-- Passage --

▶

How does your brain learn ?

This chapter covers the second tribe of the five tribes mentioned in the book. This tribe is called "Connectionists". Connectionists are highly critical about the way Symbolists work as they think that describing something via a set of rules is just the tip of iceberg. There is lot more going under the surface that formal reasoning can’t see. Let’s say you come across the word "love", Symbolists would associate a rule with such a concept whereas Connectionists would associate various parts of the brain to such a concept. In a sense, there is no one to one correspondence between a concept and a symbol. Instead the correspondence is many to many. Each concept is represented by many neurons, and each neuron participates in representing many different concepts. Hebb’s rule is the corner stone of connectionists. In a non-math way, it says that "Neurons that fire together stay together". The other big difference between Symbolists and Connectionists is that the former tribe believes in sequential processing whereas the latter tribe believes in parallel processing.

To get some basic understanding of the key algos used by connectionists, it is better to have a bit of understanding of the way neuron is structured in our brain. Here is a visual that I picked up from the author’s presentation :

neuron

The branches of the neuron connect to others via synapses and basic learning takes place via synaptic connections. The first formal model of a neuron was proposed by Warren McCulloch and Walter Pitts in 1943. It looked a lot like the logic gates computers are made of. The problem with this model was that the model did not learn. It was Frank Rosenblatt who came up with the first model of learning by giving variable weights to the connections between neurons. The following is a good schematic diagram of the perceptron:

perceptron

This model generated a lot of excitement and ML received a lot of funding for various research projects. However this excitement was short lived. Marvin Minsky and few others published many examples where perceptron failed to learn. One of the most simple and dangerous example that perceptron could not learn was XOR operator. Perceptron was mathematically unimpeachable, searing in its clarity, and disastrous in its effects. Machine learning at the time was associated mainly with neural networks, and most researchers (not to mention funders) concluded that the only way to build an intelligent system was to explicitly program it. For the next fifteen years, knowledge engineering would hold center stage, and machine learning seemed to have been consigned to the ash heap of history.

Fast forward to John Hopfield work on spin glasses, there was a reincarnation of perceptron

Hopfield noticed an interesting similarity between spin glasses and neural networks: an electron’s spin responds to the behavior of its neighbors much like a neuron does. In the electron’s case, it flips up if the weighted sum of the neighbors exceeds a threshold and flips (or
stays) down otherwise. Inspired by this, he defined a type of neural network that evolves over time in the same way that a spin glass does and postulated that the network’s minimum energy states are its memories. Each such state has a "basin of attraction" of initial states that converge to it, and in this way the network can do pattern recognition: for example, if one of the memories is the pattern of black-and-white pixels formed by the digit nine and the network sees a distorted nine, it will converge to the "ideal" one and thereby recognize it. Suddenly, a vast body of physical theory was applicable to machine learning, and a flood of statistical physicists poured into the field, helping it break out of the local minimum it had been stuck in.

◀

-- Instructions --
**a.** In the passage on Connectionists, who proposed the first formal model of a neuron, and in what year?
**b.** Do these statements agree with the passage on Connectionists: (i) Connectionists believe in sequential processing; (ii) Frank Rosenblatt's model gave variable weights to the connections between neurons; (iii) the perceptron could not learn the XOR operator? Answer yes or no for each and quote the deciding words.

-- Provided material --
▶

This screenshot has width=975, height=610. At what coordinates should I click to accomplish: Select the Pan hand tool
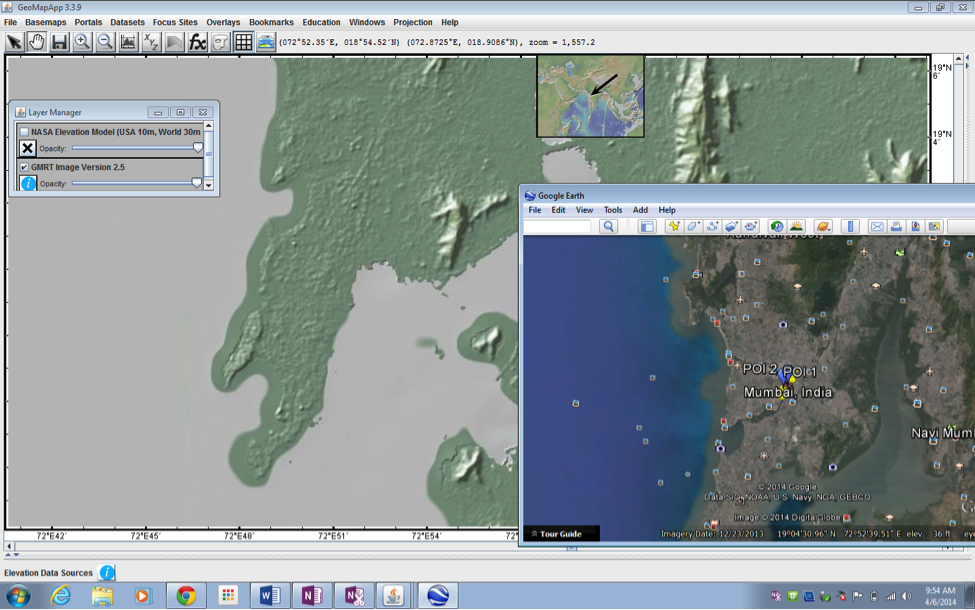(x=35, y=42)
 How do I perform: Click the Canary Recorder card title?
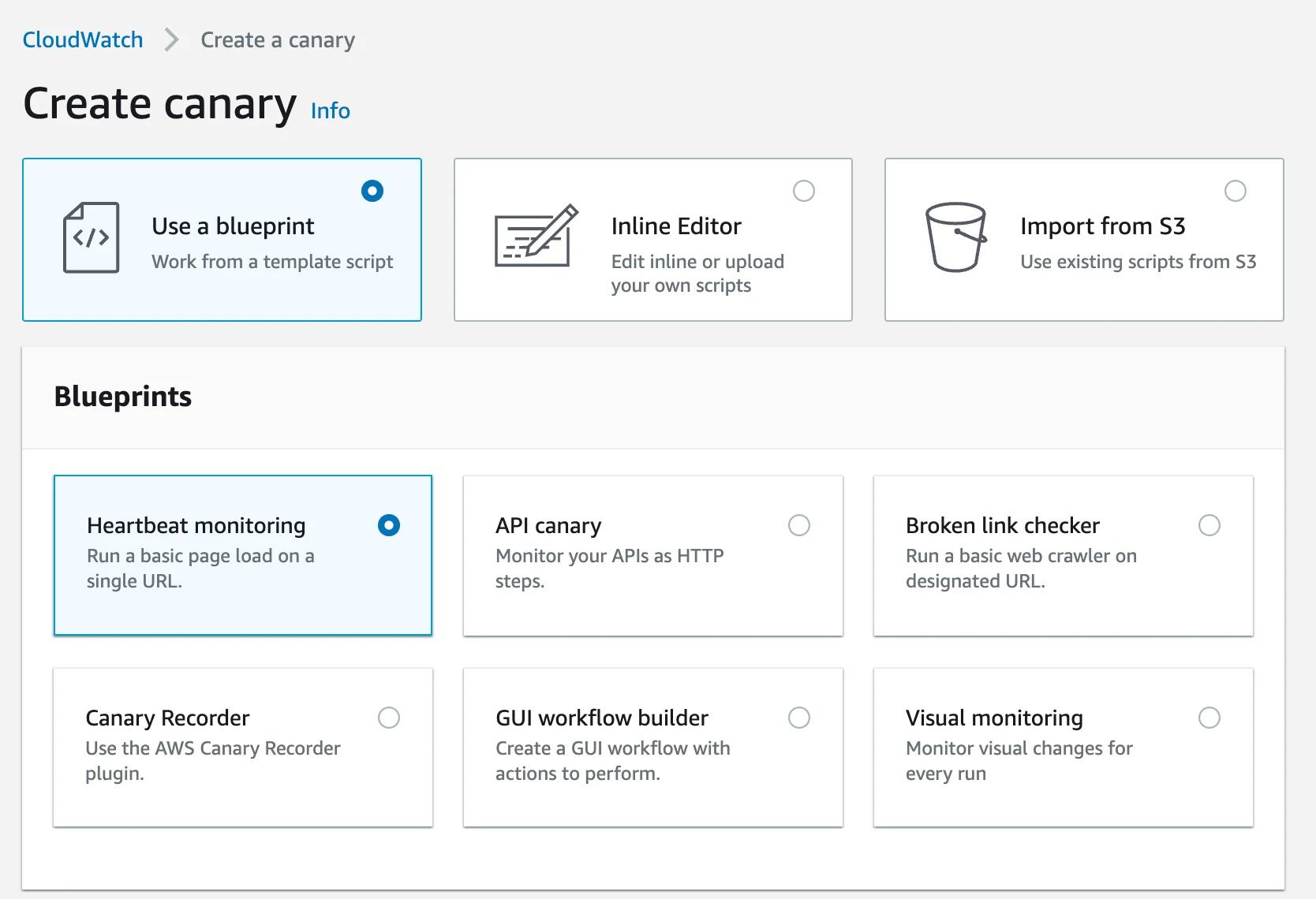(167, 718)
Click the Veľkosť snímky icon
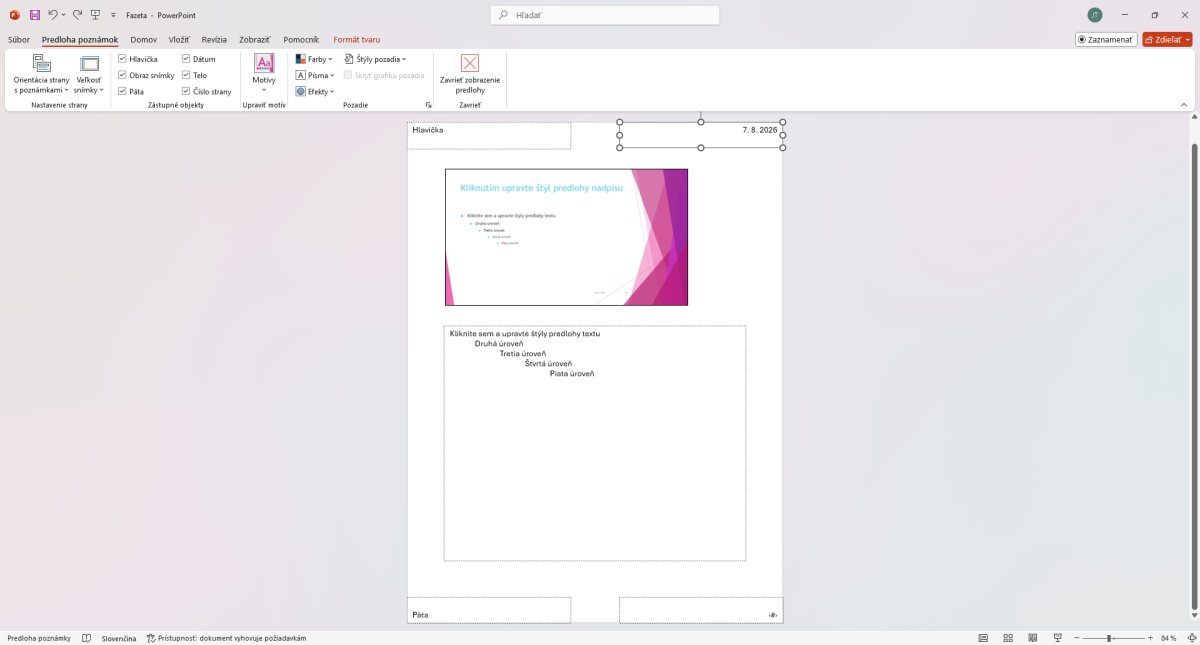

◀

-- Activity answers --
**a.** Warren McCulloch and Walter Pitts proposed it in 1943.

**b.**
(i) No: "the former tribe believes in sequential processing whereas the latter tribe believes in parallel processing"
(ii) Yes: "by giving variable weights to the connections between neurons"
(iii) Yes: "One of the most simple and dangerous example that perceptron could not learn was XOR operator"